When employee meets the Organisation – “Induction”


Imagine an employee on his first day of job in a reputed organisation and with a decent package, have been made to sit for several hours, on the excuse that his boss is busy with the routine work. Later he has been asked to prepare a report with the help of other co-workers who are completely unknown to him, and on top of that he was told that he has to work in shifts, which he was completely unaware of. Shocked and humiliated..!! He left the job within few days.

What do you think went wrong? He was having a good package. No problem with that. The organisation was also of repute. No issues with that too. Then? The problem here is that the employee has not been handled properly by the employer. He is not been told about the job or the work environment and have not been properly introduced to the employer. There is a lack of induction programme on the part of the company.

Induction is a systematic and planned introduction of the employee with his job, organisation and co-workers. Firstly, developed in USA during the early 1970’s, induction has gained popularity over the years. It is important, as it provides various information such as working hours, place of work, performance standards, benefits and facilities.

The University of Alberta organises one day session for all new faculty and staff members. At Induction, they have the opportunity to learn about the University and network with other people who are part of the campus community.
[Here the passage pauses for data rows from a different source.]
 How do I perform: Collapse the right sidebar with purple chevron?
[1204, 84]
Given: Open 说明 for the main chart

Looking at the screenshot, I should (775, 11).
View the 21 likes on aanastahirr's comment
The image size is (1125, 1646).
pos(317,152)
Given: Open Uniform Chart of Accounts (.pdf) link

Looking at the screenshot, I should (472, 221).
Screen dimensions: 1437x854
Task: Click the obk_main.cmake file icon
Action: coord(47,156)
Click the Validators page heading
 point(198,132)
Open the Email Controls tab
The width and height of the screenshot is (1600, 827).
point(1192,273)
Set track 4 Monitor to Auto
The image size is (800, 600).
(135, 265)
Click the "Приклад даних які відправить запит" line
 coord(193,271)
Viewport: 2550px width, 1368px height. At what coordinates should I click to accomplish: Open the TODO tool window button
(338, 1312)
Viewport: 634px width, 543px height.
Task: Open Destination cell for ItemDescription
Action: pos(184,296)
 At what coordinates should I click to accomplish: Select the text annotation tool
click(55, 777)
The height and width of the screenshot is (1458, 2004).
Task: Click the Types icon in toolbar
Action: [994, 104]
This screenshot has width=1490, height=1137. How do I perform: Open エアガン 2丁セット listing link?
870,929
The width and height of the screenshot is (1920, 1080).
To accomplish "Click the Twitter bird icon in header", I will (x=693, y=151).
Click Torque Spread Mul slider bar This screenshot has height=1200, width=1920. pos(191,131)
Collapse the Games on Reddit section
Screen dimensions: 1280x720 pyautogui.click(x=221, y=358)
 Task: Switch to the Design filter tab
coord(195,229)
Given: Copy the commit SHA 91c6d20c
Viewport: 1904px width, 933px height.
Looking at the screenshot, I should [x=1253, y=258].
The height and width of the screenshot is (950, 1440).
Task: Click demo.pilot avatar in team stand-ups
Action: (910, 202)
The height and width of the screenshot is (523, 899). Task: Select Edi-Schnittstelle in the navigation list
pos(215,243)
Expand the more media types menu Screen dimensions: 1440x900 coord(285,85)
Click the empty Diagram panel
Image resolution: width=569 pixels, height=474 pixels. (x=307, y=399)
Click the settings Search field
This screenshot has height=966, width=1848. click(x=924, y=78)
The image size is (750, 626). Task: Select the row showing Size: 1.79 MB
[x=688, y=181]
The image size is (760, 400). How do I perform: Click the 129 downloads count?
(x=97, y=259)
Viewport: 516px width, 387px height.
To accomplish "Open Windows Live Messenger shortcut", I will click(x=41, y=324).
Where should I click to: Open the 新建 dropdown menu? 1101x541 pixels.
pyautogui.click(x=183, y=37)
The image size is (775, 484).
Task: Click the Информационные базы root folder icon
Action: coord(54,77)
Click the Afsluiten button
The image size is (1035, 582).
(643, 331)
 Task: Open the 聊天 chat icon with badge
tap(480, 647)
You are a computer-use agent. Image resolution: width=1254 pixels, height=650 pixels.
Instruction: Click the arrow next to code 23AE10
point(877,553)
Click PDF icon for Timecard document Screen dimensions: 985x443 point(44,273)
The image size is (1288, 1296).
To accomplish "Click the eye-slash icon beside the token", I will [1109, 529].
They receive an overview of the University’s mission and structure along with information on essential contacts, services and programs.

The Advisory Board Company the global research, technology, and consulting firm, the induction process ensures that every new employee is warmly welcomed to the firm and provided with all the information needed to get off to a strong start. The week-long firm wide induction curriculum introduces new hires to company’s mission, values, organizational structure, and product portfolio. Across the week, new hires meet with tenured employees from around the company who explain how to find the most critical people, information, and support to launch your Advisory Board career.

Typically an induction programme includes the following:

  • About the company, vision, mission and objectives
  • About the job, its location, objectives, safety requirements
  • Introduction to co-workers and supervisors
  • Employee Benefits, vacations, holidays, pay scale
  • Training and education benefits, Retirement programme

Induction programme can either be for a day or a week. But because of time and money constraints nowadays companies prefer to have a short induction programme for a day or half. The Swedish multinational provider of communications technology and services – Ericsson India concludes its induction programme in a day, with H.O.D’s of each department addressing the new joiners for about 15 minutes to ½ an hour, followed by question and answer session.

Induction is important because:

  • It makes employees comfortable with new environment
  • The employer too gets to know employee well.
  • It creates a positive image in the mind of new joiner.